Il mercato del Toro, tra deadline e obiettivi in entrata

Il mercato del Toro, tra deadline e obiettivi in entrata

Calciomercato / In attacco si stempera la pista Okaka, per i big invece il tempo stringe

Dopo aver piazzato i suoi primi tre colpi in entrata, Avelar, Acquah e Bjarnason, il Torino di Cairo e Petrachi valuta la situazione relativa ai suoi big.

LA SITUAZIONE DEI BIG – Il limite fissato per le cessioni, ovvero il 30 giugno, è arrivato, e quindi il tempo stringe per capire quale sarà il futuro di Darmian, Glik, Bruno Peres e Maksimovic.
Per il primo continua a essere forte l’interessamento del Napoli ( con cui l’ultimo contatto è di questa mattina), la cui proposta prevederebbe sei milioni più Jorginho e il prestito con opzione di Duvan Zapata.
L’offerta non sembra stuzzicare più di tanto il Torino, che attende novità nei prossimi giorni, anche se il tempo stringe, così come per gli altri tre big.
Difficile che arrivi una super offerta in extremis per Glik, mentre su Maksimovic c’è l’interesse di Milan e Fiorentina, con Mihajlovic, suo connazionale, che lo porterebbe volentieri in rossonero, ma ancora nulla di concreto.
Per Bruno Peres il Porto spinge sempre sull’acceleratore, ma l’avvicinarsi della deadline fissata da Cairo lascia prevedere buone possibilità per un futuro in granata anche nella prossima stagione per quanto riguarda il laterale brasiliano.
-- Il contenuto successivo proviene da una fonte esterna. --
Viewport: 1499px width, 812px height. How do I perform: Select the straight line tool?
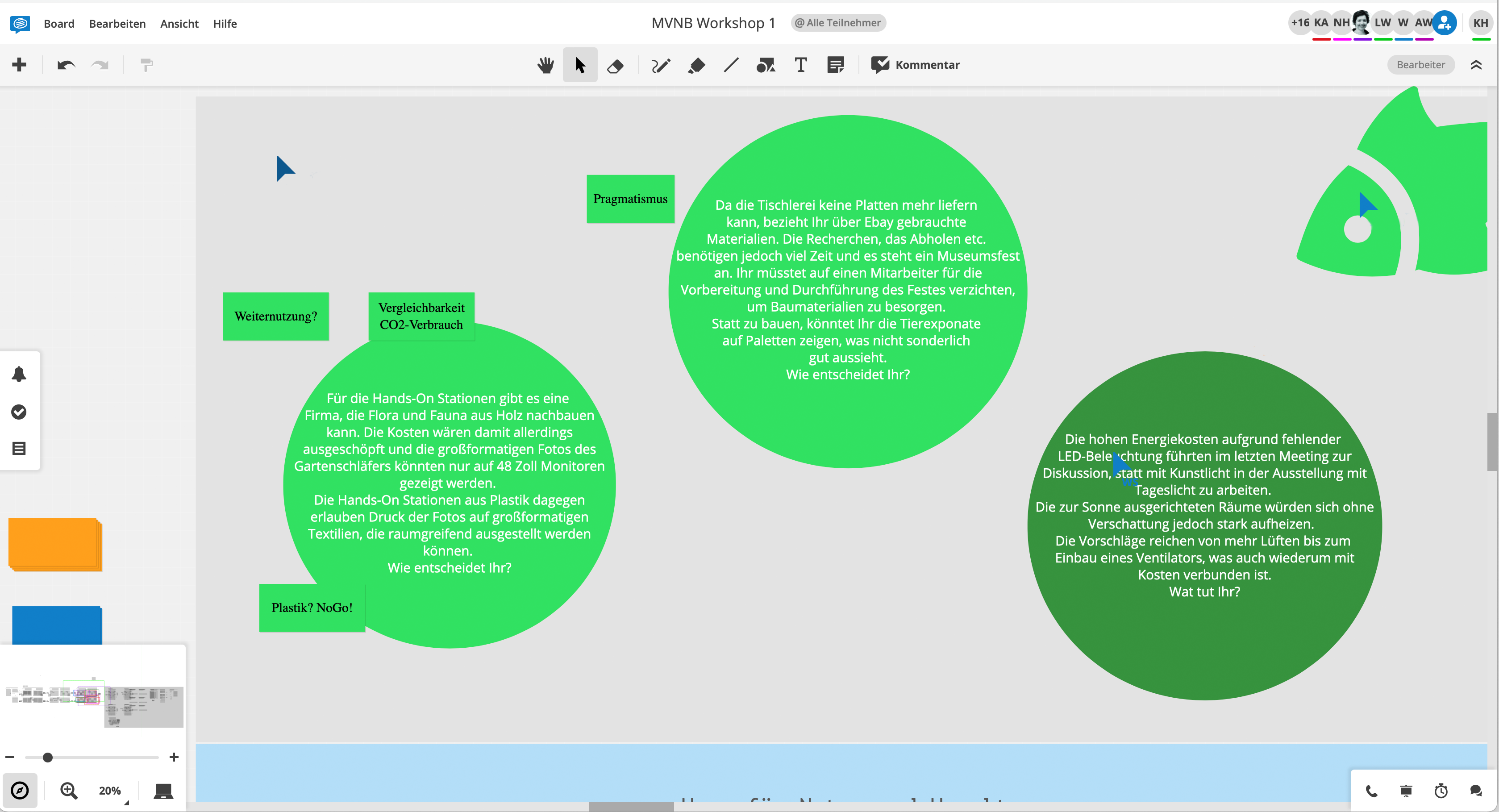pyautogui.click(x=731, y=65)
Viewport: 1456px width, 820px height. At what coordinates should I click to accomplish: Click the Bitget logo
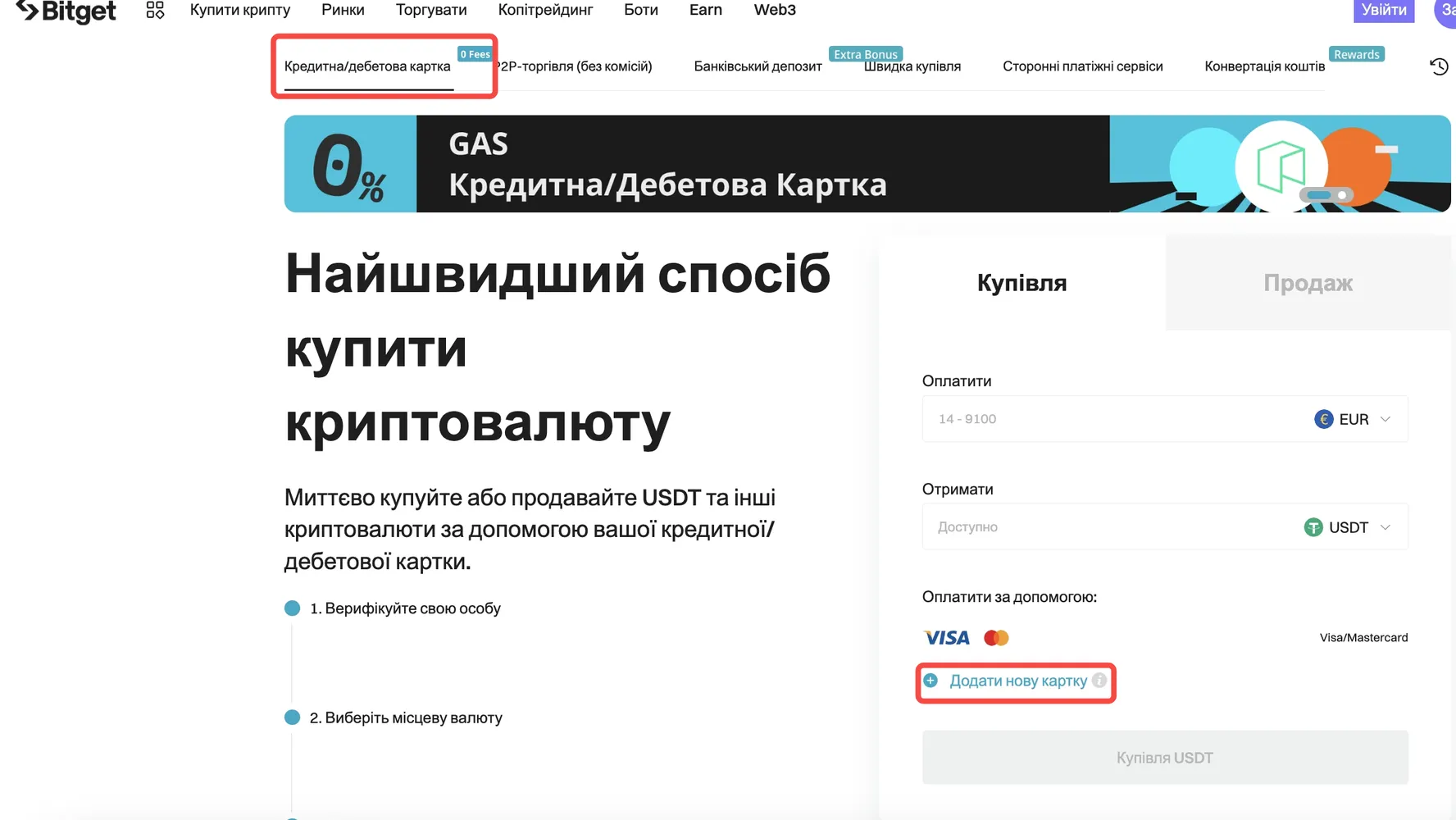tap(66, 11)
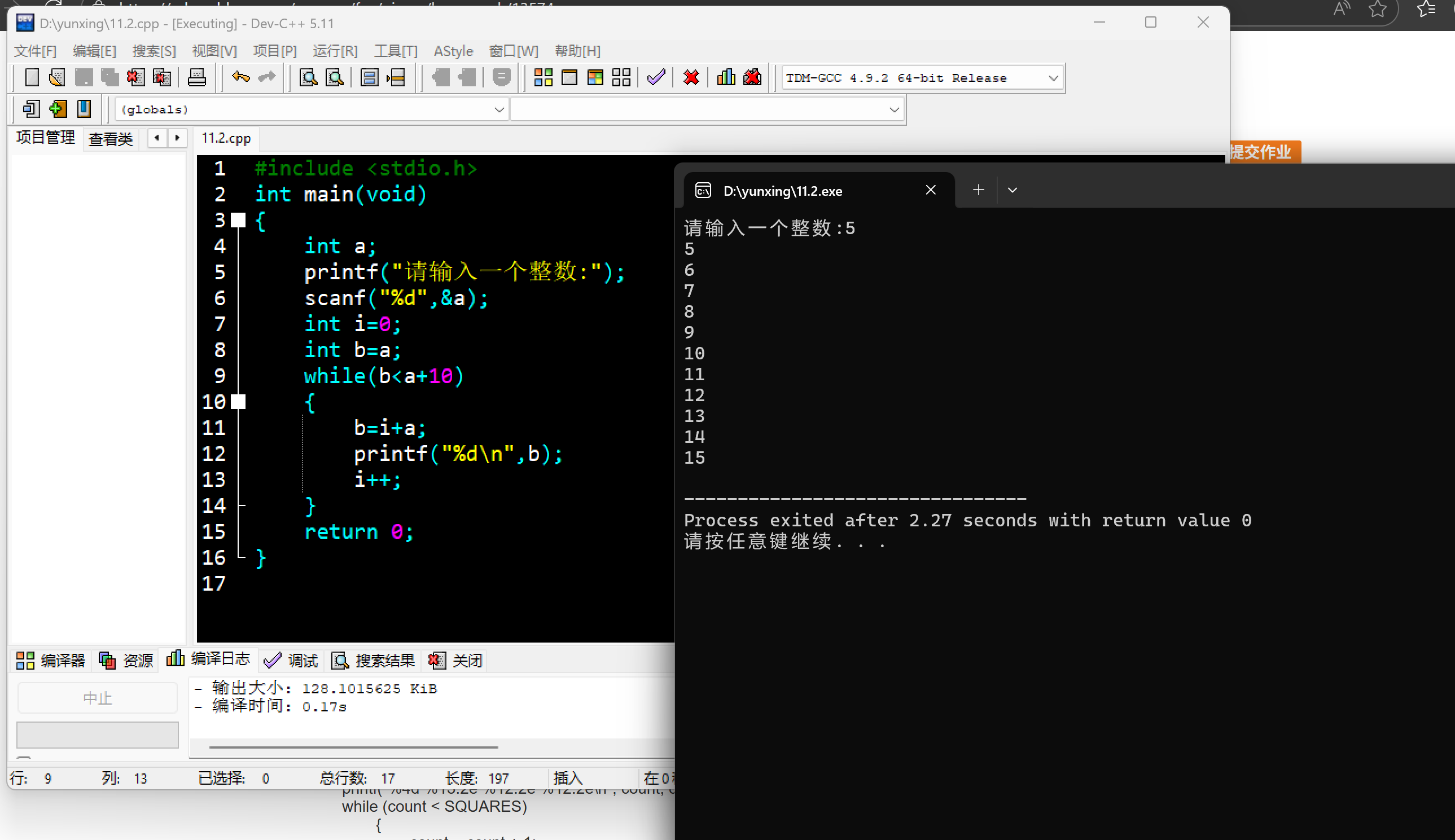Image resolution: width=1455 pixels, height=840 pixels.
Task: Switch to the 查看类 side tab
Action: (110, 138)

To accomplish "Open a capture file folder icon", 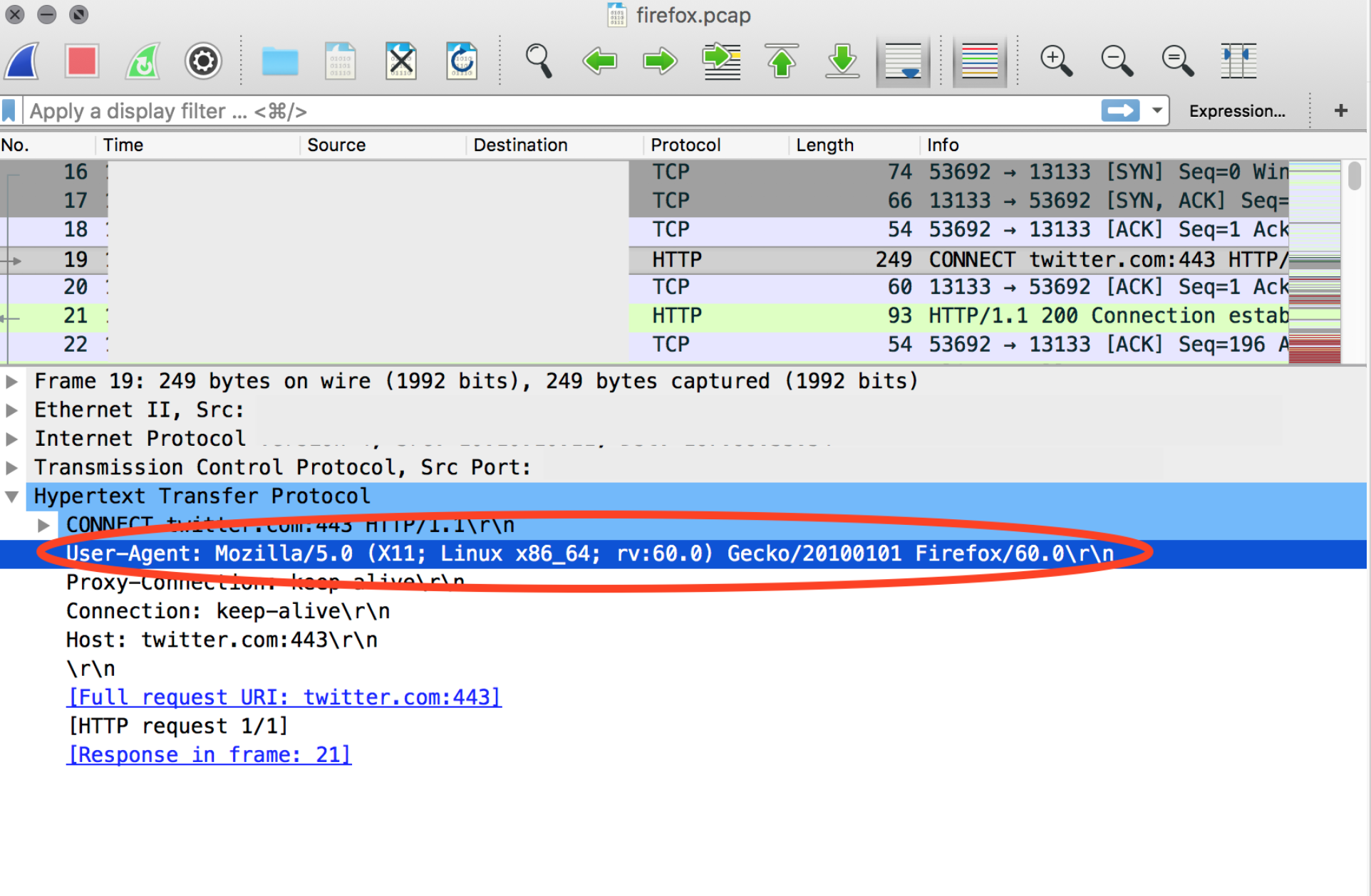I will click(279, 61).
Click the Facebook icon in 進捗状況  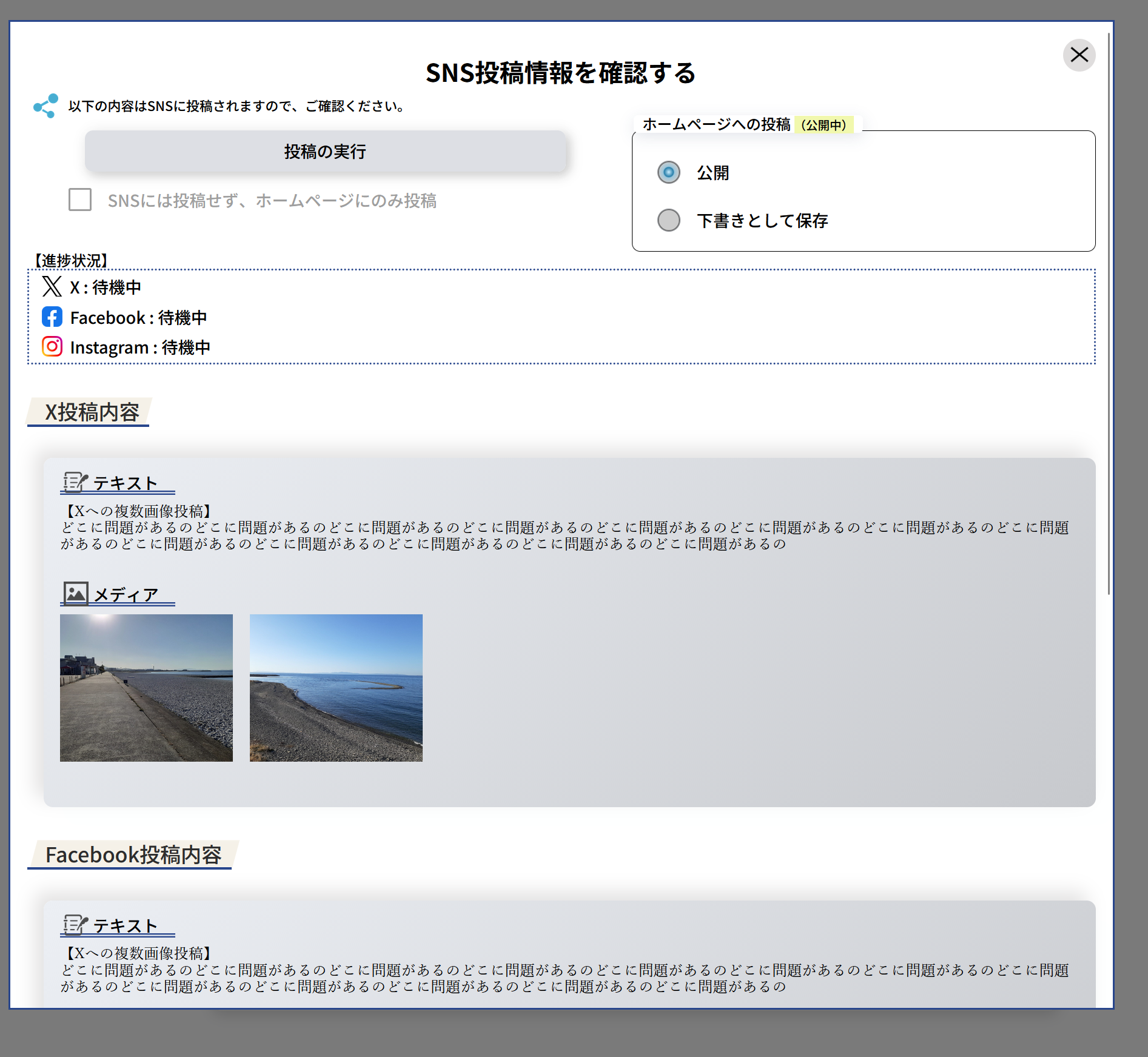click(52, 317)
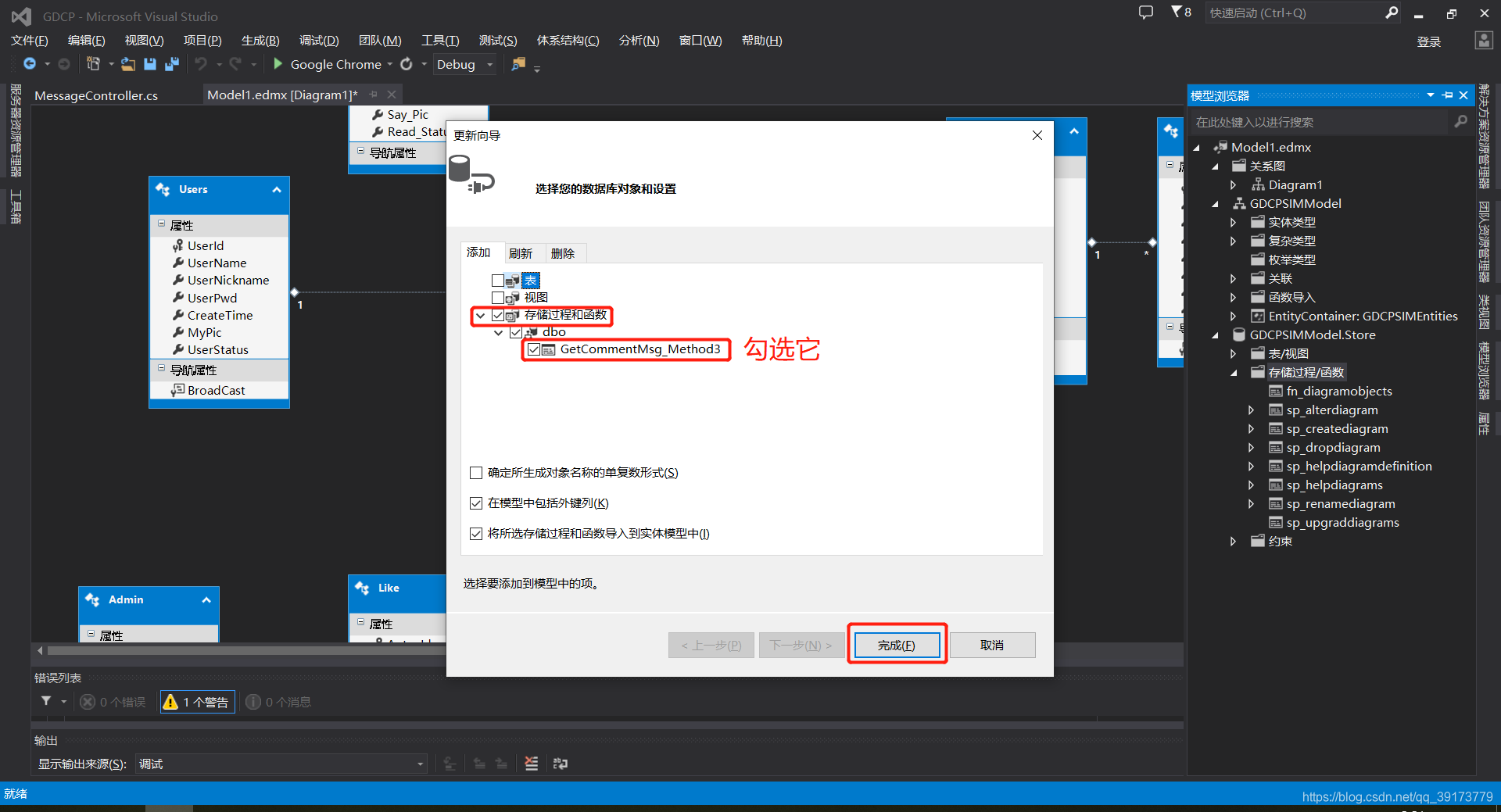The height and width of the screenshot is (812, 1501).
Task: Click the 显示输出来源 dropdown in Output panel
Action: (419, 764)
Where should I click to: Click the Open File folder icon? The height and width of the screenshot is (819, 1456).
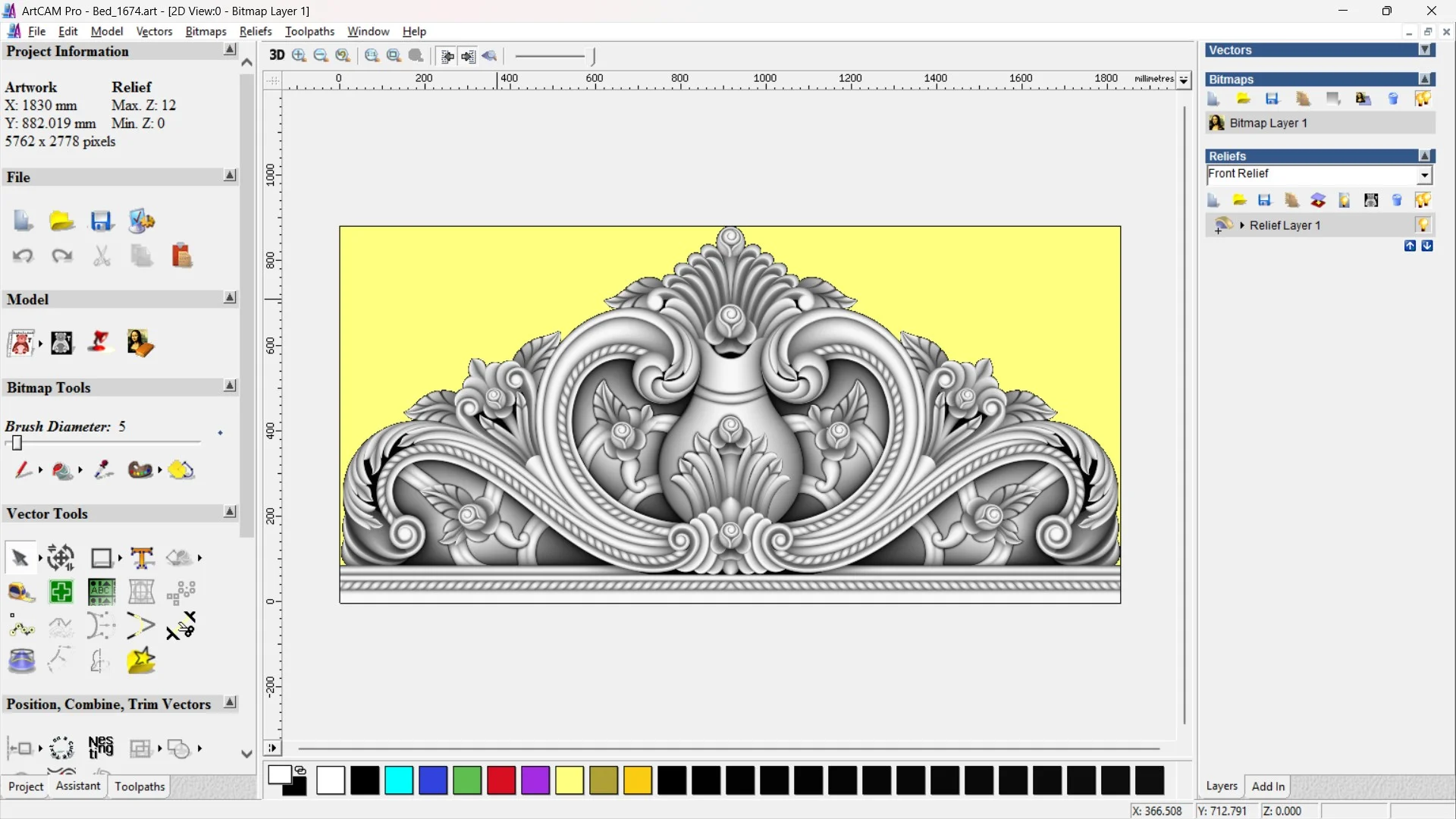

LE PISTE IN ATTACCO – In attacco il Toro cerca una punta in grado di garantire gol e sostanza: i nomi sono tanti, i costi decisamente troppo alti. Le pretese della Sampdoria su Okaka sono ritenute eccessive, così come quelle del Palermo per Belotti (sette milioni) e dell’Hull City per l’uruguayano Abel Hernandez.
Il Torino pensa allora ad un suo vecchio pallino come Mauricio Pinilla, il cui agente non ha escluso una possibile partenza da Bergamo, mentre il nome nuovo è quello di John Guidetti, bomber del Celtic Glasgow e dell’Under 21 svedese, con cui ha battuto (segnando un gol) l’Italia di Gigi Di Biagio.
L’attaccante è di proprietà del Manchester City ma è in scadenza di contratto, e potrebbe essere un affare a costo zero.

I GIOVANI E IL CASO CATANIA – Petrachi e Bava infine guardano con attenzione al caso Catania: tra le partite che Pulvirenti, numero uno etneo, ha ammesso di aver comprato, ci sono anche quelle con Livorno e Trapani, motivo per cui le due squadre potrebbero avere delle ripercussioni, e i granata pensano bene se sia il caso di mandarci in prestito rispettivamente Rosso e Morra. Stesso discorso per Vittorio Parigini e il Carpi, con gli emiliani che potrebbero rimanere coinvolti.